Again, defendants failed to provide any material disclosures required by HOEPA for a high cost loan including the HUD H-8 form. The limited right to cancel provided on the H-8 form for same lender refinancing was not provided to plaintiff when he signed the first amendment to the promissory note. Plaintiff did not make any payments under the second amendment to the note. Defendant charged plaintiff $30,906.46 in fees for the 2006 and 2008 loans and an additional $9,840 for the original loan in 2005, for a total of $40,746.46 in fees for the three transactions. Plaintiff alleges these fees are excessive and unreasonable. Further, plaintiff alleges that defendants’ actions in refinancing plaintiff’s loan three times within a two year period without regard to the best interest of plaintiff establishes an egregious pattern or practice of making loans in violation of 12 C.F.R. section 226.32.

Gregory set a foreclosure sale date for September 23, 2008, in the interior foyer of the Multnomah County Courthouse. Plaintiff filed for bankruptcy protection under Chapter 13 on September 22, 2008.

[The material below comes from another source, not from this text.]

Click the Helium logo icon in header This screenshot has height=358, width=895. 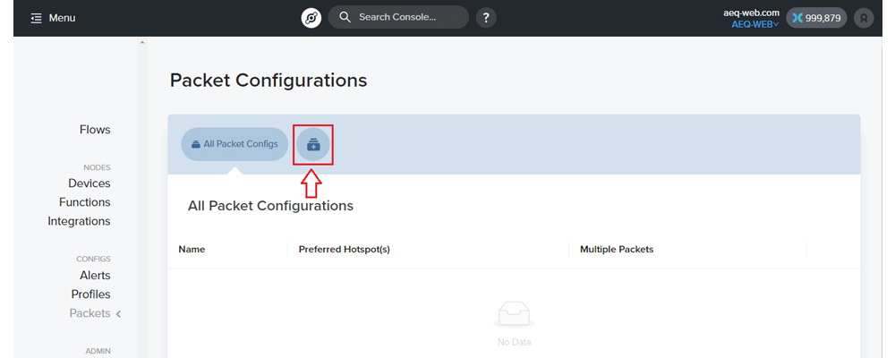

The sale of plaintiff’s home was held on October 27, 2009, with defendant as the sole bidder. Defendant now moves to execute its proposed sale of plaintiff’s home.

STANDARDS

The party seeking a preliminary injunction must demonstrate that he is (1) likely to succeed on the merits; (2) likely to suffer irreparable harm in the absence of preliminary relief; (3) the balance of equities tips in his favor; and (4) an injunction is in the public interest. Winter v. Natural Res. Def. Council, Inc., 129 S. Ct. 365, 374 (2008).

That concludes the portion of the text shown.